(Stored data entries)

┌──

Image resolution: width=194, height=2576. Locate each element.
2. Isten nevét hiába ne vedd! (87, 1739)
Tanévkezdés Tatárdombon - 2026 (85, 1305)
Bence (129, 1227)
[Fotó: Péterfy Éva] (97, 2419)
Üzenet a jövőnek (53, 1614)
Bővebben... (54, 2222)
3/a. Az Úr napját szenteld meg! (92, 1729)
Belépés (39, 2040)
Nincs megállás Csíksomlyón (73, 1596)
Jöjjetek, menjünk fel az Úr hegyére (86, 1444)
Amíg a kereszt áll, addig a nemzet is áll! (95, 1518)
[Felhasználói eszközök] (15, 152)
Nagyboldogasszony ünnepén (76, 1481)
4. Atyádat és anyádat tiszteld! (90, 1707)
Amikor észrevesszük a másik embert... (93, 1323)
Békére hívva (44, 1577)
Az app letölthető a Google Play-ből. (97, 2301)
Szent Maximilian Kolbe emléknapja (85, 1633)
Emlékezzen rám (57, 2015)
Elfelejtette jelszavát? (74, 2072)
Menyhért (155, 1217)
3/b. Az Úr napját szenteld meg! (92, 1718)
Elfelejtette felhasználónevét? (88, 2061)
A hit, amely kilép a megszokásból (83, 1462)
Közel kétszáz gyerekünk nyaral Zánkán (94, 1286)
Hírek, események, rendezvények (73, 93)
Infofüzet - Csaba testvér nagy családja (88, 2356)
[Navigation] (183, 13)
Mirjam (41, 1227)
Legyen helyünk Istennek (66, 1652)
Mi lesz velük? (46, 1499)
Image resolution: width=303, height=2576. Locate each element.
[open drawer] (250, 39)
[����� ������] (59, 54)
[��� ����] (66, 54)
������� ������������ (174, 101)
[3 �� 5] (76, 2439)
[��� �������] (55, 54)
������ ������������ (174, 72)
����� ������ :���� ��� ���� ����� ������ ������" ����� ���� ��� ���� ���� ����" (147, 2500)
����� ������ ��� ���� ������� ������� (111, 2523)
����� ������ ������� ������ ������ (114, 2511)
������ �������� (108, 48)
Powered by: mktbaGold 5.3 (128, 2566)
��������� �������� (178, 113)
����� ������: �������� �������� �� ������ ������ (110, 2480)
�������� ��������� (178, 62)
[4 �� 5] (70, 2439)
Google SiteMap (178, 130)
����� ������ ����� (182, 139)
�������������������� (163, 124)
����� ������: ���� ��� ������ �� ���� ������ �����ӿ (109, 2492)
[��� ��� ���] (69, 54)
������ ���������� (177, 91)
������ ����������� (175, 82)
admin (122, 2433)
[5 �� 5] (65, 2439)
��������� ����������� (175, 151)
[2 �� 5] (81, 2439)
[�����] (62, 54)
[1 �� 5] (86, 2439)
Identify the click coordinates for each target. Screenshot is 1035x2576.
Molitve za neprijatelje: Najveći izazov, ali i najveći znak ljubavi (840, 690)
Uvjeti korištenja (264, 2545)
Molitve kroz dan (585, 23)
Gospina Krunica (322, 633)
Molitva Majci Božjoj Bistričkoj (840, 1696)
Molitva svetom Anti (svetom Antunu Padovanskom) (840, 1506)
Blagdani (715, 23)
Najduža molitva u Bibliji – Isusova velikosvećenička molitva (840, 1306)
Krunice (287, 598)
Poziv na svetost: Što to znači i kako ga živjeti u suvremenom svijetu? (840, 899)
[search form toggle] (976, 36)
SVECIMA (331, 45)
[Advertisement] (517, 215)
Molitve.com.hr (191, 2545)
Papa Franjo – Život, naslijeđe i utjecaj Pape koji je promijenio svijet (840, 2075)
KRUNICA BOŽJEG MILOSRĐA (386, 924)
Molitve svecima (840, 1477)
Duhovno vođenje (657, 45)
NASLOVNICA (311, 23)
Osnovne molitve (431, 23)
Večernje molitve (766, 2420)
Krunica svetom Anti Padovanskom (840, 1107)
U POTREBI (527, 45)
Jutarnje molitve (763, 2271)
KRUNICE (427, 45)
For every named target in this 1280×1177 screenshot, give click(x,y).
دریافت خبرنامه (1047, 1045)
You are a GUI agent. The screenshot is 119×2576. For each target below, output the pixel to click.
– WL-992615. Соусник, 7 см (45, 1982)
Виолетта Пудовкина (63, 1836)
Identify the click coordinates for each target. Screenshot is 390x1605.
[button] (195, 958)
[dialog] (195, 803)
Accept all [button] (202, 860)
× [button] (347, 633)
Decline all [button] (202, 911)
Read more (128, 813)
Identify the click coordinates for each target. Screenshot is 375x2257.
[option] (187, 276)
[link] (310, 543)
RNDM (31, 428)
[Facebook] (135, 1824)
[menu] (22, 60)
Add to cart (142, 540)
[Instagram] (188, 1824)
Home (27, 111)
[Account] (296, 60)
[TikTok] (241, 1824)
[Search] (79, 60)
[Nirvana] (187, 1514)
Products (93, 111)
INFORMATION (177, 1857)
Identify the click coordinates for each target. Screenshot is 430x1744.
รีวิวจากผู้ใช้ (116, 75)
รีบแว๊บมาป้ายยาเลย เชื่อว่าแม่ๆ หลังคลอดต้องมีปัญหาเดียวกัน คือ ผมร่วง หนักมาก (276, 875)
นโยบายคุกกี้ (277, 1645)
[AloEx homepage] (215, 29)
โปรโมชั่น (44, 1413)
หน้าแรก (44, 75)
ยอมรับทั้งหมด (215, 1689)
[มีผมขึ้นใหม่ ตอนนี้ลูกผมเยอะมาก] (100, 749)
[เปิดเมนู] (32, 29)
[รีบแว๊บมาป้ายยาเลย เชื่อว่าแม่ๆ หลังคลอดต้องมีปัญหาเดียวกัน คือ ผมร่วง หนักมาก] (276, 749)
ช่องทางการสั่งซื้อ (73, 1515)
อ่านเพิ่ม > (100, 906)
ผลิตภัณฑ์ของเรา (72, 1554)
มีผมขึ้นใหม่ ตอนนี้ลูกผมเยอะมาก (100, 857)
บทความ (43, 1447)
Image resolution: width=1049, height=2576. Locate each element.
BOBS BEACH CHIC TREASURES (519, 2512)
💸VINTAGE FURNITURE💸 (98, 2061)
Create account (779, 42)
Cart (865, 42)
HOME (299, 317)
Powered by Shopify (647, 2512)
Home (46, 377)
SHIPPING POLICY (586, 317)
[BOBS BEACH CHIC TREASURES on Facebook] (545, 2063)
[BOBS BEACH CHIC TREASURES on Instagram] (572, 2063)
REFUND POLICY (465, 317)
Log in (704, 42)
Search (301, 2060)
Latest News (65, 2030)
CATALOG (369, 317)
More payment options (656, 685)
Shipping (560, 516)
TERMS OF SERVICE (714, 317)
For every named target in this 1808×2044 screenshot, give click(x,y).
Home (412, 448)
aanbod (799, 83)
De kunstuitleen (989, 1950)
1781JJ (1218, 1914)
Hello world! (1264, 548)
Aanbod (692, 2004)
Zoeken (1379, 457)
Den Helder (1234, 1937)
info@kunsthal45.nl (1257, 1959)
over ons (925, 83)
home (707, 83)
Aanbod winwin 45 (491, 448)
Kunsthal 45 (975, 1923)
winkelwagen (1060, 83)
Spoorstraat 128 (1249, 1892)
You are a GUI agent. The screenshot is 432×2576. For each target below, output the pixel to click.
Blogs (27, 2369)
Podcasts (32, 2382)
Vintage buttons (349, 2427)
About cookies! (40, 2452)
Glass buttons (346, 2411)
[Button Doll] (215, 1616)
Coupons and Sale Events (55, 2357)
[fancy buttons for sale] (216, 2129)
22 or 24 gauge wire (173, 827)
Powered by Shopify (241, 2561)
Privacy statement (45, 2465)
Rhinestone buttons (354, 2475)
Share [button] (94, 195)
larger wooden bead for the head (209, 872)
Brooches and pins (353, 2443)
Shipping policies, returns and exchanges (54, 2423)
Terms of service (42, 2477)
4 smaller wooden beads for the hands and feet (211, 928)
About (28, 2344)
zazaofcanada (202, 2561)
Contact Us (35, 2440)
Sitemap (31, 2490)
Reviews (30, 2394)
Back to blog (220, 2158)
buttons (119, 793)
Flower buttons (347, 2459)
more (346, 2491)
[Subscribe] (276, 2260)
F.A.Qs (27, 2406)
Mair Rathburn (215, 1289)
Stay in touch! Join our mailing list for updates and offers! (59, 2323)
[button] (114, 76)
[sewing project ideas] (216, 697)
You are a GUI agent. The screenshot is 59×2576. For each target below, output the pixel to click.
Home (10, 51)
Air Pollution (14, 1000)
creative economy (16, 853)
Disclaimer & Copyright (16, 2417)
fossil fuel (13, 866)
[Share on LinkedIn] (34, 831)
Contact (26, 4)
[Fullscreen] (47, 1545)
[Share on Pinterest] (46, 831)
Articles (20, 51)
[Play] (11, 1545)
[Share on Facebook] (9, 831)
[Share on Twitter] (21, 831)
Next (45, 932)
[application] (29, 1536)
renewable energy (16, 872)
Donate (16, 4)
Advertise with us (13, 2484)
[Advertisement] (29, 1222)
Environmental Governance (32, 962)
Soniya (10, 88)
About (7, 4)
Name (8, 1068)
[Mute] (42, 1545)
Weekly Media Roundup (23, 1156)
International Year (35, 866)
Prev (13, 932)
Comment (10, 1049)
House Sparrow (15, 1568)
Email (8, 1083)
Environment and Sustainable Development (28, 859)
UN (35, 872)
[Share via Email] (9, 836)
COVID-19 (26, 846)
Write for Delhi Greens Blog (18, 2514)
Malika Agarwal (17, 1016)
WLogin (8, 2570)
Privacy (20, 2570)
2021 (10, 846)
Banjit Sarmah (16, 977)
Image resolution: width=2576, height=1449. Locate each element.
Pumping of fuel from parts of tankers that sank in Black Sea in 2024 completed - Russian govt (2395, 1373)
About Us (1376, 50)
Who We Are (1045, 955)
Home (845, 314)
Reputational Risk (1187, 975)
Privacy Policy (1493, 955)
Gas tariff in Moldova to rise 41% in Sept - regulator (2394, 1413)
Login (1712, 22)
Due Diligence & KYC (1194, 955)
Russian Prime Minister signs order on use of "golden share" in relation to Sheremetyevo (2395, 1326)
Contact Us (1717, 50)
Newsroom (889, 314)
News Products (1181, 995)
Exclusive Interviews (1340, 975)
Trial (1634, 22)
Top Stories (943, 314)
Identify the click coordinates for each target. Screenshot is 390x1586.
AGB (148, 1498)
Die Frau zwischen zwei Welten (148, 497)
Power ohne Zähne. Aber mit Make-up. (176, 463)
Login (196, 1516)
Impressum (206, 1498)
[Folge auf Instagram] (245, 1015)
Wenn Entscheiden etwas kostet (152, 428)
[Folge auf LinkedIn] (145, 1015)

└──

* **Task**:
Restate the data word for word. Begin at its first line, end at the line that contains "[Felhasználói eszközök] (15, 152)", and include both.

* **Output of the exercise**:
Image resolution: width=194, height=2576. Locate each element.
2. Isten nevét hiába ne vedd! (87, 1739)
Tanévkezdés Tatárdombon - 2026 (85, 1305)
Bence (129, 1227)
[Fotó: Péterfy Éva] (97, 2419)
Üzenet a jövőnek (53, 1614)
Bővebben... (54, 2222)
3/a. Az Úr napját szenteld meg! (92, 1729)
Belépés (39, 2040)
Nincs megállás Csíksomlyón (73, 1596)
Jöjjetek, menjünk fel az Úr hegyére (86, 1444)
Amíg a kereszt áll, addig a nemzet is áll! (95, 1518)
[Felhasználói eszközök] (15, 152)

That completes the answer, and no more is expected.